10

Answers provided have all been great, I mentioned in the comments of Alnitak's answer that I would need to go take a look at my CSV Generation script because for whatever reason it wasn't outputting UTF-8.

As was correctly pointed out, it WAS outputting UTF-8 - the problem existed with Ye Olde Microsoft Excel which wasn't picking up the encoding the way I would have liked.

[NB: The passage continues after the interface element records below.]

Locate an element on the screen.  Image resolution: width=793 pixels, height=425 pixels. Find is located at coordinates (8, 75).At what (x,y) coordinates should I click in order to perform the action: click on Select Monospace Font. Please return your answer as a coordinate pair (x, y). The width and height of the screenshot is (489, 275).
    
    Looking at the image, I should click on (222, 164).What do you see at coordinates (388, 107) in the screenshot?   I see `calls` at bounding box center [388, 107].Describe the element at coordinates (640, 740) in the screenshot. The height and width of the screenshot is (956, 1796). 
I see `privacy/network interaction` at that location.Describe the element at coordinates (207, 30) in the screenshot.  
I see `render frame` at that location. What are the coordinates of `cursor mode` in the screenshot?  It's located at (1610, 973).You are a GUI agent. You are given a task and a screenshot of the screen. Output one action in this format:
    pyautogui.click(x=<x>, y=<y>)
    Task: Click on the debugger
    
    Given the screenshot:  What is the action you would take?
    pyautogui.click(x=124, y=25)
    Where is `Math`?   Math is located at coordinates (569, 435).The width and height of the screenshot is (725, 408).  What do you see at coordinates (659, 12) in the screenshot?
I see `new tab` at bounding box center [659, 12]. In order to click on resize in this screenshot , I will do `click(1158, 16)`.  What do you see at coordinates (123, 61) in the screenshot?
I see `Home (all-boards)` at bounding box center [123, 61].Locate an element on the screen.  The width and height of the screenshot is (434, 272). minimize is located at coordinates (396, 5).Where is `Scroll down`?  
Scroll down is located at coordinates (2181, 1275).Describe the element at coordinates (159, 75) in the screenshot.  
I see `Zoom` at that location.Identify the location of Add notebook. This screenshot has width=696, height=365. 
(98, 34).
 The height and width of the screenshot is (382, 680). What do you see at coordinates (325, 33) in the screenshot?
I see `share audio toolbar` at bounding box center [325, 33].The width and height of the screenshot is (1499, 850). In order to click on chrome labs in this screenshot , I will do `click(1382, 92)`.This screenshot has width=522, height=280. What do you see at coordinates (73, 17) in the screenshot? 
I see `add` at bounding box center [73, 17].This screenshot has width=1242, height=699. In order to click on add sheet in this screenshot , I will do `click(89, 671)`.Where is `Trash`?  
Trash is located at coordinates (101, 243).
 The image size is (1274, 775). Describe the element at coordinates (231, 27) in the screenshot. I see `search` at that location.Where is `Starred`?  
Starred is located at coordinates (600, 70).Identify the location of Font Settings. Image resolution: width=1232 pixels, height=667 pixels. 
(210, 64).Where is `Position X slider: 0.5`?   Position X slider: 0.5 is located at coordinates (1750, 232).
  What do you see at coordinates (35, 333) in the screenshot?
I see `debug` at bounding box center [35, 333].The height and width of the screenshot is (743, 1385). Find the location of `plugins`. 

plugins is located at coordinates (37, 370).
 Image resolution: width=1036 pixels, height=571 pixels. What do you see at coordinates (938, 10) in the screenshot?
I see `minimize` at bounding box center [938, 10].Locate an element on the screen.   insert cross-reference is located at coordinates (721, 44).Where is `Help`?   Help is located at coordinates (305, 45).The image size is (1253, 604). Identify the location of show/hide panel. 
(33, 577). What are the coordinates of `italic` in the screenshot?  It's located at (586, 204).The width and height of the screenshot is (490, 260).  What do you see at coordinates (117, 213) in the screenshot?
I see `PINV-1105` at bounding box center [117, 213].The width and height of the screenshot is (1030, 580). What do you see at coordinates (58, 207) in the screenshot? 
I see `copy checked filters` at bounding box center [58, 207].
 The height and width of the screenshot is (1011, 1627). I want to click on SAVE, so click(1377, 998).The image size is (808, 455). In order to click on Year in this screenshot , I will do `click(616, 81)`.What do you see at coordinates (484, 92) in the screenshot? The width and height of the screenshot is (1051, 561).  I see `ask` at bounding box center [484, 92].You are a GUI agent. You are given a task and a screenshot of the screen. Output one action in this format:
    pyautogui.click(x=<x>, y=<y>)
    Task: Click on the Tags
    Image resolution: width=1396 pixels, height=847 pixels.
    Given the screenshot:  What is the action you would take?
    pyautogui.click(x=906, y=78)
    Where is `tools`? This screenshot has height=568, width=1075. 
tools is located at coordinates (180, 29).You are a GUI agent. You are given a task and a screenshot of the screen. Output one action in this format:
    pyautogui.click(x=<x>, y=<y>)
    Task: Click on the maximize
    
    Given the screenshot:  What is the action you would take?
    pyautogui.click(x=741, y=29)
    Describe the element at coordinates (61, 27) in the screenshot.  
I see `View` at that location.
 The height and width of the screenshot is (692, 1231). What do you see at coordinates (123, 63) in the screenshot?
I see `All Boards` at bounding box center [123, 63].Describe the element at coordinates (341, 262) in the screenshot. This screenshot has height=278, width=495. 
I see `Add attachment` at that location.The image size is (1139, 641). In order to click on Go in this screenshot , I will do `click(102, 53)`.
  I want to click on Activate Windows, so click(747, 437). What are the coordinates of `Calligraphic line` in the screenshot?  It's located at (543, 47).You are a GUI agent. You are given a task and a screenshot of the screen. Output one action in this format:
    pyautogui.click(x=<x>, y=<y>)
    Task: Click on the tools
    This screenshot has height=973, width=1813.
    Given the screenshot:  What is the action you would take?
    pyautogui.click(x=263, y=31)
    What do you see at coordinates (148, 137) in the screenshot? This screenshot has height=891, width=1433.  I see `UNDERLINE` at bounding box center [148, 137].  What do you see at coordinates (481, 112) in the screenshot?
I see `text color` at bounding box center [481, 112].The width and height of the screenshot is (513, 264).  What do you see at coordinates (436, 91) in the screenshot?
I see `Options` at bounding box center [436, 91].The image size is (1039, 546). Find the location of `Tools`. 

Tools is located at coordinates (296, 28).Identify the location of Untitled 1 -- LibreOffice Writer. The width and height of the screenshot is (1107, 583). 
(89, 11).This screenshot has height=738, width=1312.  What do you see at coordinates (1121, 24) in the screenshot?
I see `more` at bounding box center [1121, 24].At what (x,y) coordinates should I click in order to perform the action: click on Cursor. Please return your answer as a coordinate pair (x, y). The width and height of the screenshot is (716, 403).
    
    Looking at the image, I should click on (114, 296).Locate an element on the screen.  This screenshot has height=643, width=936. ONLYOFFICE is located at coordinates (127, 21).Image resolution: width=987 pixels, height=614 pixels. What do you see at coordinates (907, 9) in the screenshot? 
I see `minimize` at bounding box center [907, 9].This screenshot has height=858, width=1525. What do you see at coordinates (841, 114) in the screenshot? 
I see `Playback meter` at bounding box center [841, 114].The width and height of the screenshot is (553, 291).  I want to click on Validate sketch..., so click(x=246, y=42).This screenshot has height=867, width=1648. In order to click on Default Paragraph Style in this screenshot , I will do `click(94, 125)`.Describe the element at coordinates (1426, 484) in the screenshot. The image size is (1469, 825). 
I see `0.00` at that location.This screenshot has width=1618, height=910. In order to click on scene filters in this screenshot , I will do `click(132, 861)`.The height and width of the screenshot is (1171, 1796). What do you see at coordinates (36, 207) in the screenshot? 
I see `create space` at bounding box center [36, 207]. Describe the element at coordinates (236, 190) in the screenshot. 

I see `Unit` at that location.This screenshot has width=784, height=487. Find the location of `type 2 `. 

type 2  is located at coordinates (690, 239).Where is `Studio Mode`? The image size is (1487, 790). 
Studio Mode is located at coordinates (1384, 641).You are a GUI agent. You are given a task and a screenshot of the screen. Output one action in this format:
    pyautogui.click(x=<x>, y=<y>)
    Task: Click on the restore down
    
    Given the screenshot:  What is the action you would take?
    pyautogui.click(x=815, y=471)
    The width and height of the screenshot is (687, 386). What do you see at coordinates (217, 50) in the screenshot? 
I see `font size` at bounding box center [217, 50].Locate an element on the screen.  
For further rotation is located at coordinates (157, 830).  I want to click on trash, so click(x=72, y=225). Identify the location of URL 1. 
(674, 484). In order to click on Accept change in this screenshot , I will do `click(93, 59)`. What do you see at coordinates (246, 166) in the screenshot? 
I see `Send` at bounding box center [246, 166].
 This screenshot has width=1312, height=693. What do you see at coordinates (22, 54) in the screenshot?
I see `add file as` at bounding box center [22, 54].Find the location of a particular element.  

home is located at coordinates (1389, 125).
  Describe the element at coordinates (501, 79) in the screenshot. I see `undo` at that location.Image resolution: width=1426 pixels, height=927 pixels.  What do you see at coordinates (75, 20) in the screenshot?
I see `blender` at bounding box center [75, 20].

My existing CSV generation looked something like:

// Create file and exit;
$filename = $file."_".date("Y-m-d_H-i",time());
header("Content-type: application/vnd.ms-excel");
header("Content-disposition: csv" . date("Y-m-d") . ".csv");
header( "Content-disposition: filename=".$filename.".csv");
echo $csv_output;

It now looks like:

// Create file and exit;
$filename = $file."_".date("Y-m-d_H-i",time());
header("Content-type: text/csv; charset=ISO-8859-1");
header("Content-disposition: csv" . date("Y-m-d") . ".csv");
header("Content-disposition: filename=".$filename.".csv");

echo iconv('UTF-8', 'ISO-8859-1', $csv_output);

-------------------------------------------------------

ORIGINAL QUESTION

Hi,

I've got a form which collects data, form works ok but I've just noticed that if someone types or uses a '£' symbol, the MySQL DB ends up with '£'.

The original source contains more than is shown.